### ACTIVITY 1
Answer these questions about the clinical text:
(a) What treatment did the patient receive after the pathology showed nephrogenic adenoma and eosinophilic cystitis?
(b) What prevented cannulation of the left ureteral orifice?
(c) In what location was the papillary neoplasm of low malignant potential found?
### ACTIVITY 2
Return the part of the clinical text between "Pathology revealed multiple" and "prophylactic dose trimethoprim-sulfamethoxazole.", inclusive, copied word for word.

### EXERCISE TEXT

*** Block opens ***

Pathology revealed multiple papillary structures lined by cuboidal epithelium consistent with nephrogenic adenoma (NA), as well as abundant eosinophils in clusters within the lamina propria and the deep muscle diagnostic of eosinophilic cystitis (EC) (Fig. 2). The patient was treated with a one month course of daily anti-histamines and prophylactic dose trimethoprim-sulfamethoxazole.
At follow-up four months later, the patient’s symptoms were unchanged. On repeat in-office cystoscopy her urothelium had normalized, except for frond-like, ulcerated lesions on the right-lateral bladder wall and superior to the trigone. She had bloody ureteral efflux bilaterally, prompting subsequent operative cystoscopy. Bladder biopsies, lesion fulguration, right renal pelvis washing and retrograde pyelogram were performed which demonstrated hydroureteronephrosis to the level of the bladder with no filling defects, and a stent was placed. Left retrograde pyelogram was attempted, but the left ureteral orifice was unable to be cannulated due to edema. The right upper-tract cytology was benign, and bladder biopsies demonstrated persistent NA. Following this procedure, her urinary symptoms resolved. She was seen in follow-up two months later and remained asymptomatic. Left antegrade pyelogram was performed with interventional radiology and demonstrated no hydroureteronephrosis or filling defects, and contrast flowed distally into the bladder. Left retrograde endoscopy, selective cytology, and stent placement one month later, to complete the hematuria work-up, revealed a minute papillary neoplasm of low malignant potential with no invasion in the left distal ureter, which was completely resected. Follow-up in-office cystoscopy and left ureteral stent removal two weeks later demonstrated no erythematous bladder mucosa, bladder lesions, or bloody ureteral efflux.

*** Block closes ***

### SUPPLIED RECORDS
*** Block opens ***

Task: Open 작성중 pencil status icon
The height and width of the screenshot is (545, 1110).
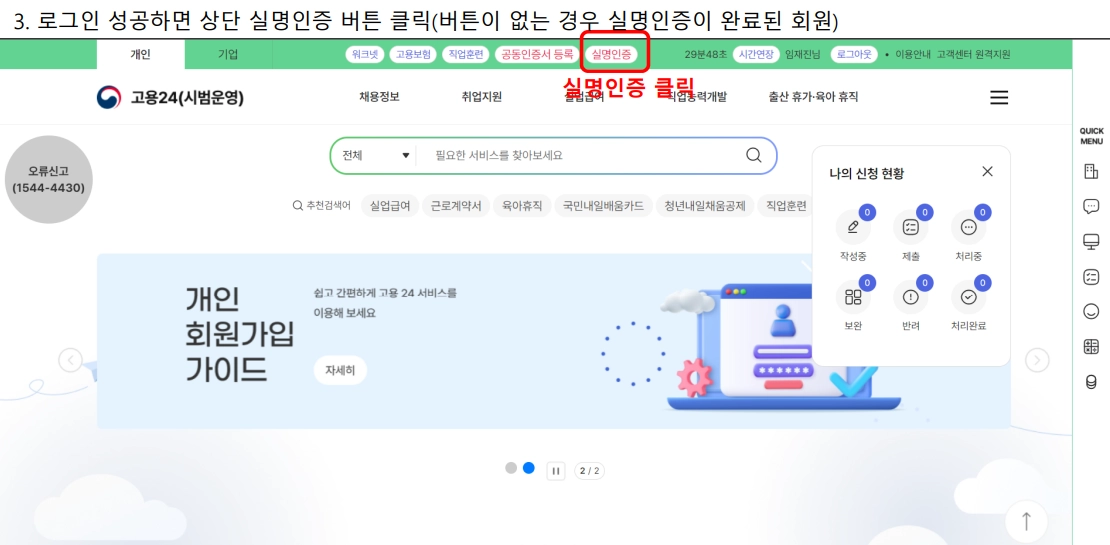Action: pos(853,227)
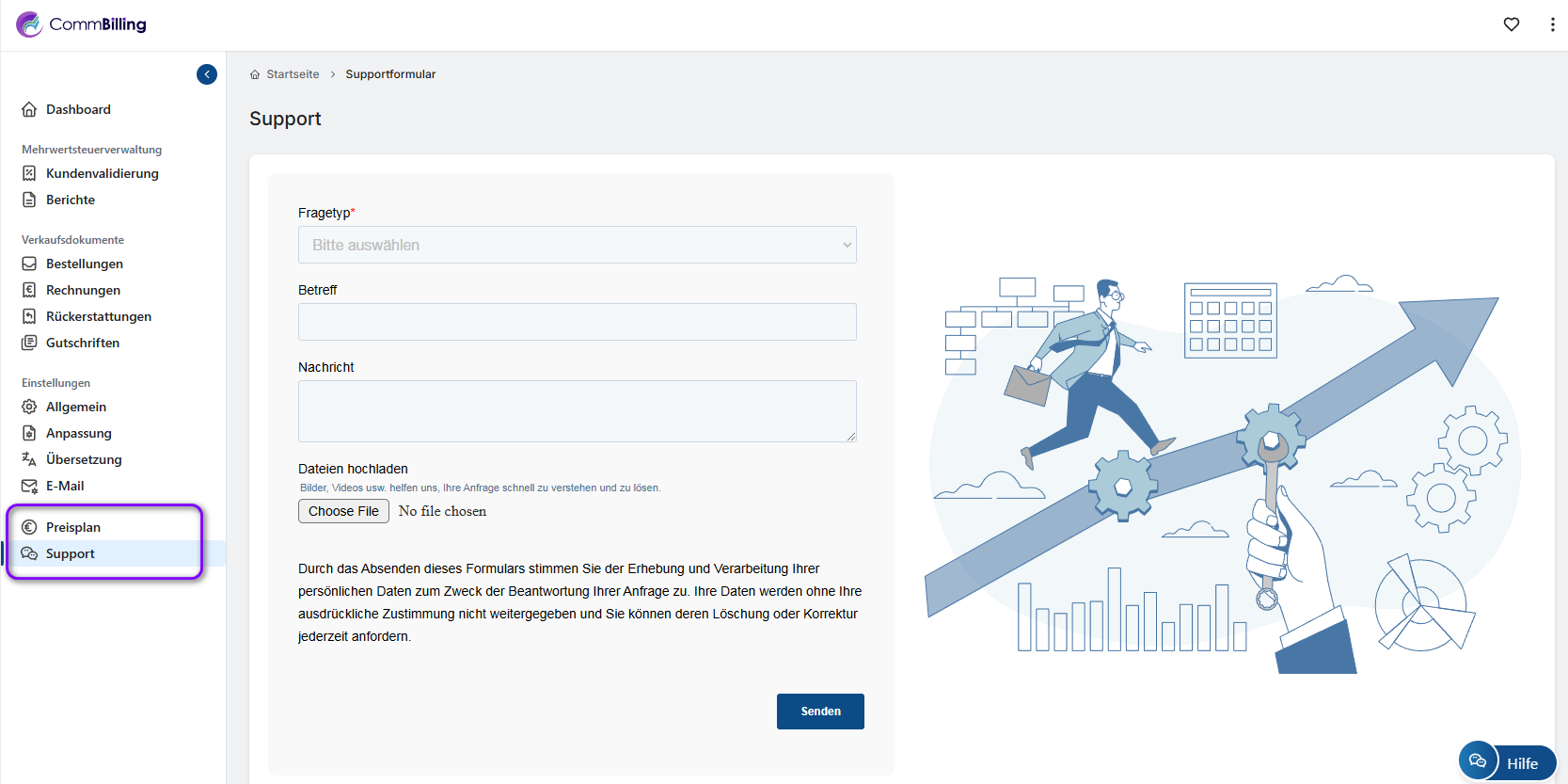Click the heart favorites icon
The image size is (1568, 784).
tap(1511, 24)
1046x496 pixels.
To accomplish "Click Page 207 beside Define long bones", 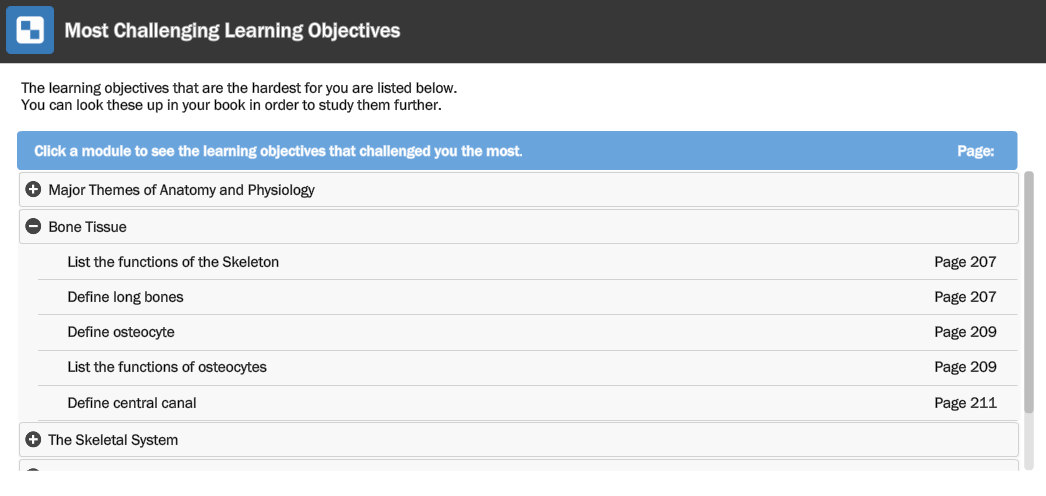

*** Block closes ***

### ANSWER SECTION 1
(a) A one month course of daily anti-histamines and prophylactic dose trimethoprim-sulfamethoxazole.
(b) Edema.
(c) The left distal ureter.

### ANSWER SECTION 2
Pathology revealed multiple papillary structures lined by cuboidal epithelium consistent with nephrogenic adenoma (NA), as well as abundant eosinophils in clusters within the lamina propria and the deep muscle diagnostic of eosinophilic cystitis (EC) (Fig. 2). The patient was treated with a one month course of daily anti-histamines and prophylactic dose trimethoprim-sulfamethoxazole.